His sentencing on 11 criminal charges is scheduled for June 16, when he could be imprisoned for the rest of his life.
A three-judge panel in the U.S. Court of Appeals for the Second Circuit in New York will hear oral arguments on March 19 on two motions by Madoff's lawyers, a court official said.
One motion aims to suspend an order made at Thursday's plea proceeding by U.S. District Judge Denny Chin to revoke Madoff's $10 million bail. Madoff was arrested last December 11.
The panel will also hear a motion from the lawyers to reinstate bail conditions so Madoff can return to house arrest in his $7 million Manhattan penthouse.

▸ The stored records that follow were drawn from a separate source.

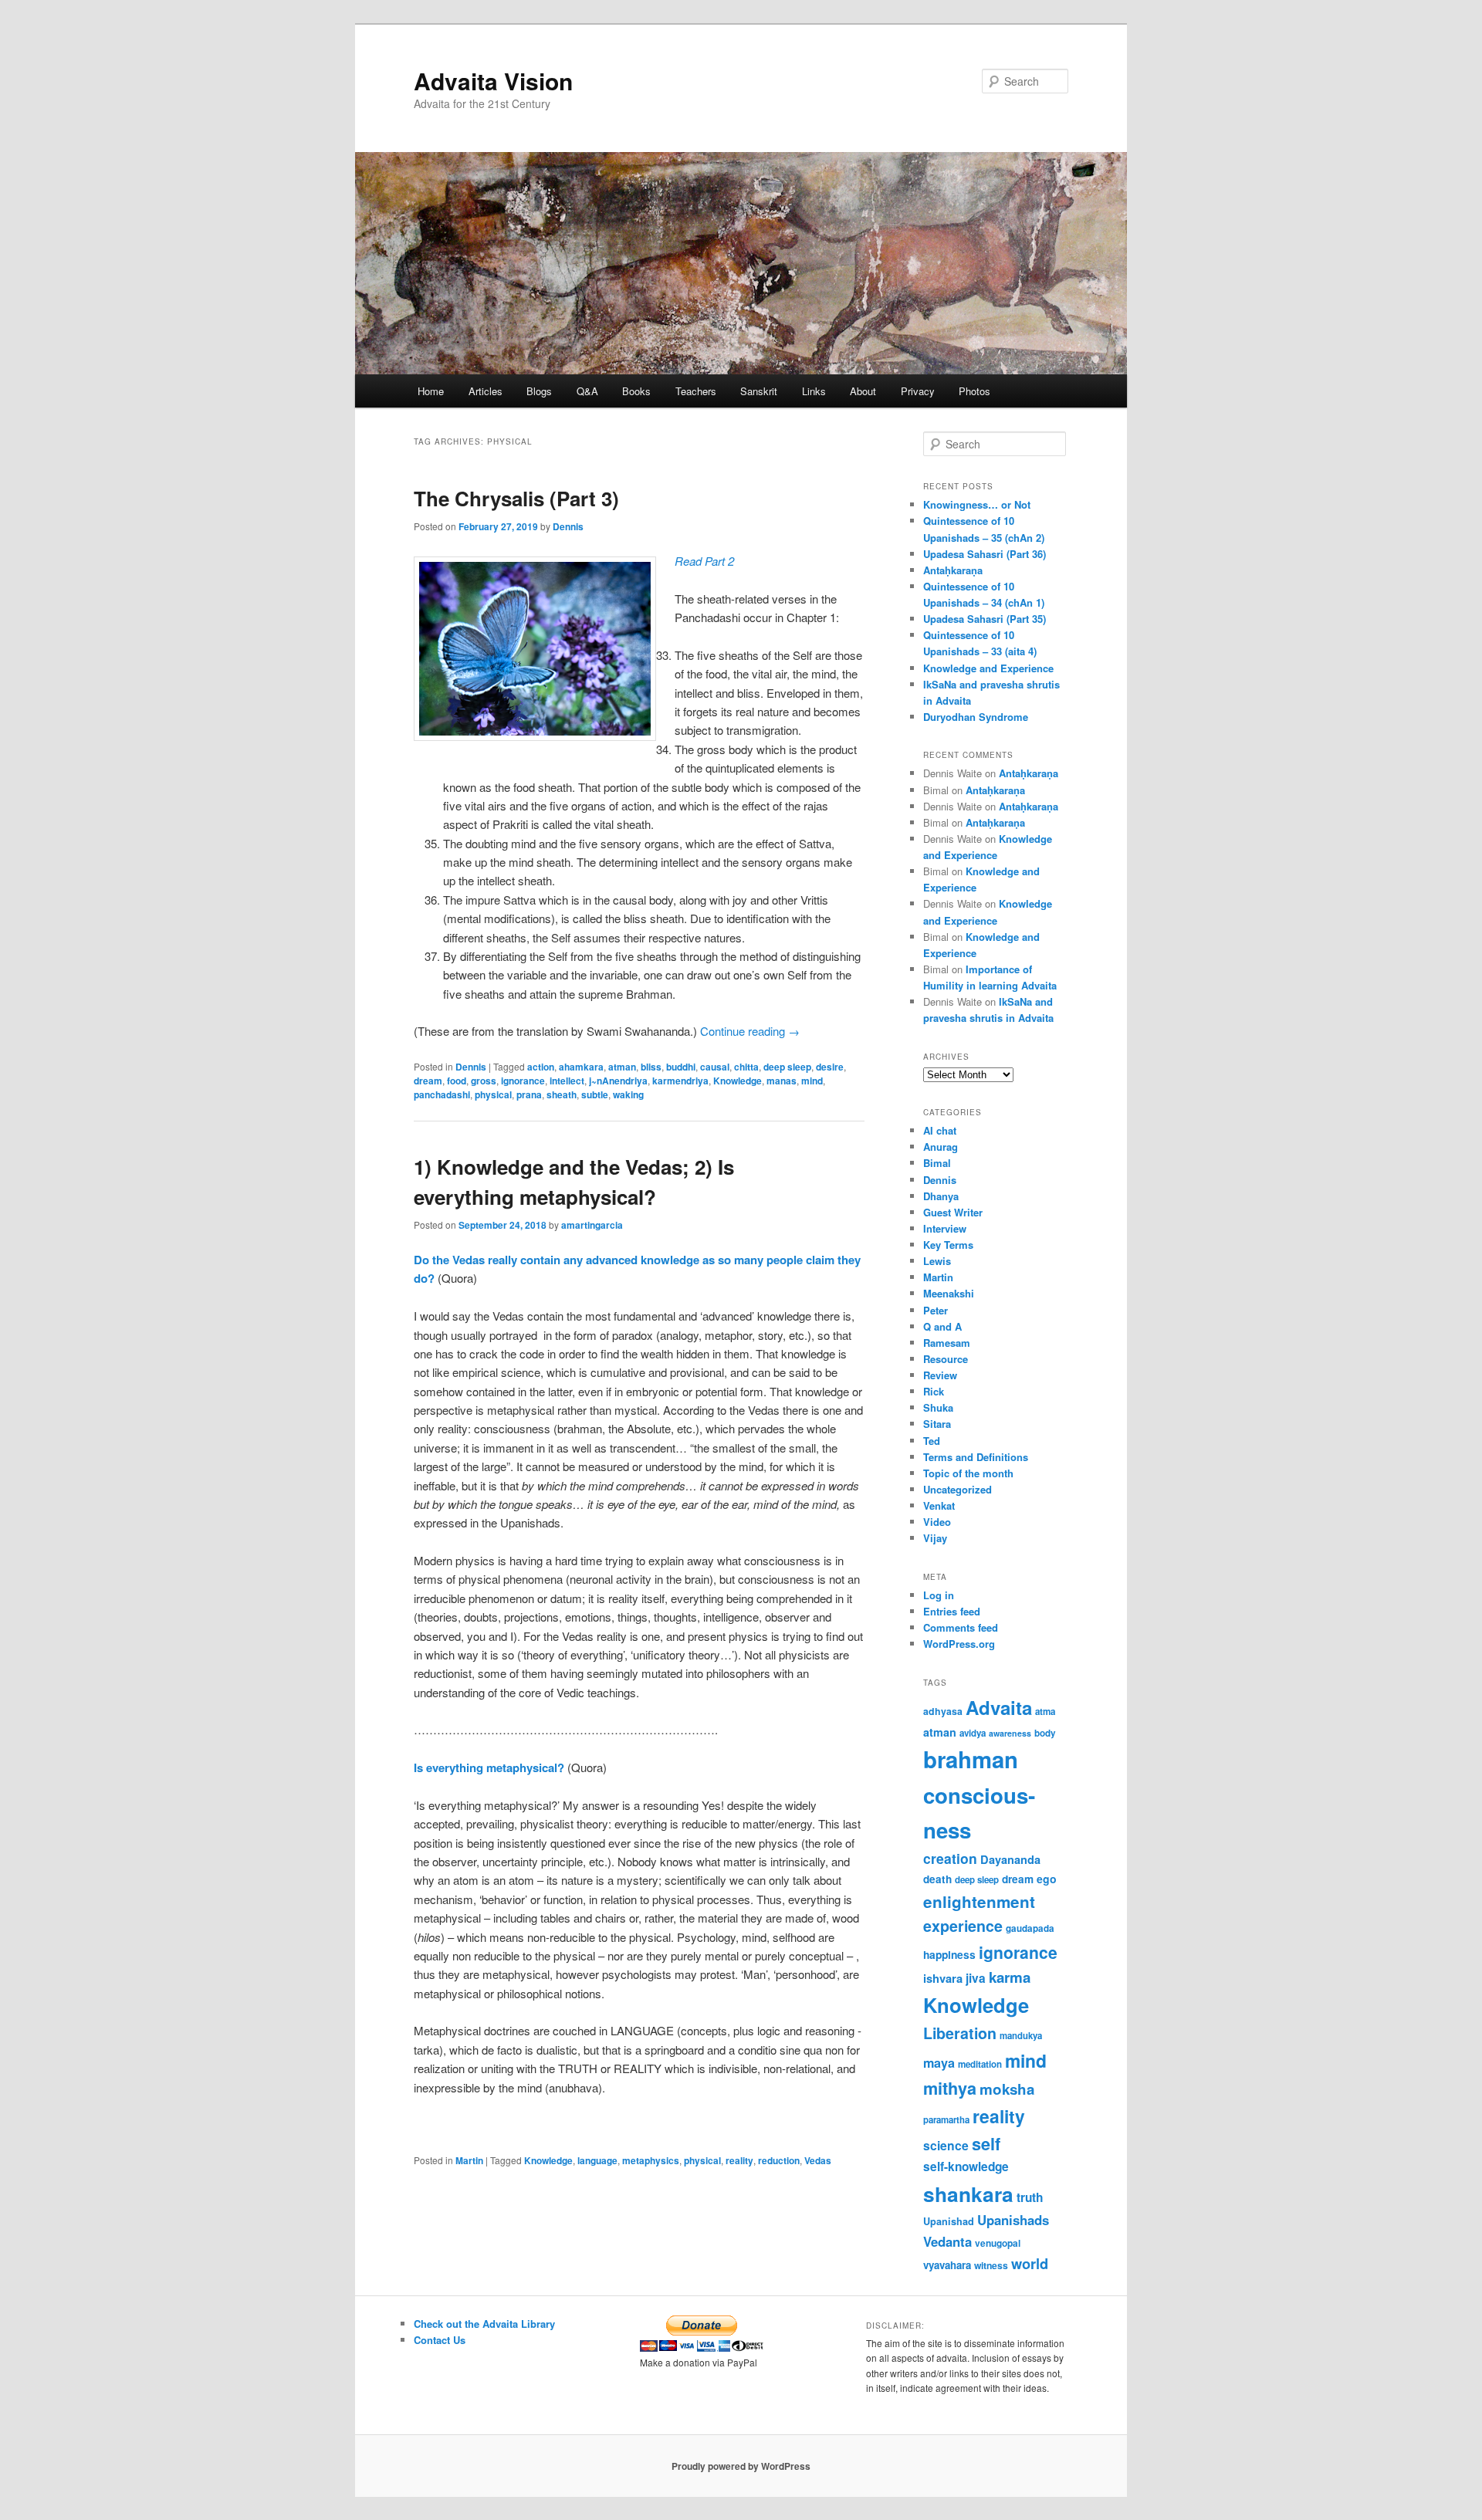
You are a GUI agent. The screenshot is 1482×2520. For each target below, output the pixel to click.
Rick (933, 1391)
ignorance (523, 1080)
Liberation (959, 2033)
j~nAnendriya (618, 1080)
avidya (972, 1733)
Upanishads (1013, 2219)
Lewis (937, 1260)
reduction (779, 2160)
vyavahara (947, 2265)
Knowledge (737, 1080)
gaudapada (1030, 1928)
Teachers (695, 391)
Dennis (568, 526)
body (1045, 1733)
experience (963, 1926)
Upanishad (948, 2221)
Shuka (938, 1407)
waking (628, 1094)
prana (529, 1094)
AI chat (939, 1130)
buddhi (680, 1067)
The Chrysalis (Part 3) (516, 498)
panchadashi (442, 1094)
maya (939, 2063)
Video (937, 1521)
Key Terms (948, 1244)
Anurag (940, 1146)
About (863, 391)
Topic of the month (968, 1473)
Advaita (999, 1707)
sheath (561, 1094)
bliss (651, 1067)
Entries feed (951, 1611)
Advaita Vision (493, 80)
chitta (746, 1067)
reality (739, 2160)
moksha (1007, 2089)
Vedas (817, 2160)
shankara (968, 2193)
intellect (567, 1080)
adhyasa (943, 1711)
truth (1030, 2197)
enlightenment (979, 1901)
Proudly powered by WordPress (741, 2466)
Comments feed (960, 1627)
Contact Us (439, 2339)
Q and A (942, 1326)
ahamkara (581, 1067)
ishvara (943, 1978)
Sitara (937, 1423)
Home (431, 391)
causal (714, 1067)
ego (1047, 1878)
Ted (931, 1440)
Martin (469, 2160)
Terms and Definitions (975, 1456)
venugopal (997, 2243)
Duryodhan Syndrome (975, 716)
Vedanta (947, 2241)
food (456, 1080)
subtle (594, 1094)
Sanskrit (758, 391)
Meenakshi (948, 1293)
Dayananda (1010, 1859)
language (597, 2160)
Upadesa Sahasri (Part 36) (984, 553)
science (946, 2145)
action (540, 1067)
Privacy (918, 391)
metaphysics (650, 2160)
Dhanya (941, 1196)
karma (1009, 1977)
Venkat (939, 1505)
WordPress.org (959, 1643)
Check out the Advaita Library (484, 2323)
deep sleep (787, 1067)
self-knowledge (966, 2166)
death (937, 1879)
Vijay (935, 1538)
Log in (938, 1595)
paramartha (946, 2119)
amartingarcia (592, 1225)
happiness (949, 1954)
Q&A (587, 391)
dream (428, 1080)
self (986, 2144)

The District Court erroneously failed to release Mr. Madoff because the evidence clearly shows that Mr. Madoff is not a flight risk and does not pose a threat to the community, a court document said. It said Madoff does not have the means to flee.
Madoff's personal assets and assets of his New York firm, Bernard L. Madoff Investment Securities LLC, have been frozen.
The lawyers argued that Madoff needs to be released so he could contribute to resolving a dispute over restitution and/or forfeiture.
Prosecutors have said that as of November 30, 2008, Madoff's client accounts purportedly had $64.8 billion, but in reality held only a small fraction of that.
They are seeking $170.8 billion in forfeiture from Madoff, a sum they estimate of all the money and property that can be traced back to the fraud. They have not said how they arrived at that figure and Madoff's lawyers have challenged it as grossly overstated.
Mr Madoff's contribution to this effort will be severely hampered, if not altogether eliminated, if he is remanded, the lawyers said in the filing with the appeals court. They said Madoff was the only person responsible for the crimes and, as a result, is the only person with the knowledge needed to decipher the relevant records.
The government has until Tuesday to respond to the appeal.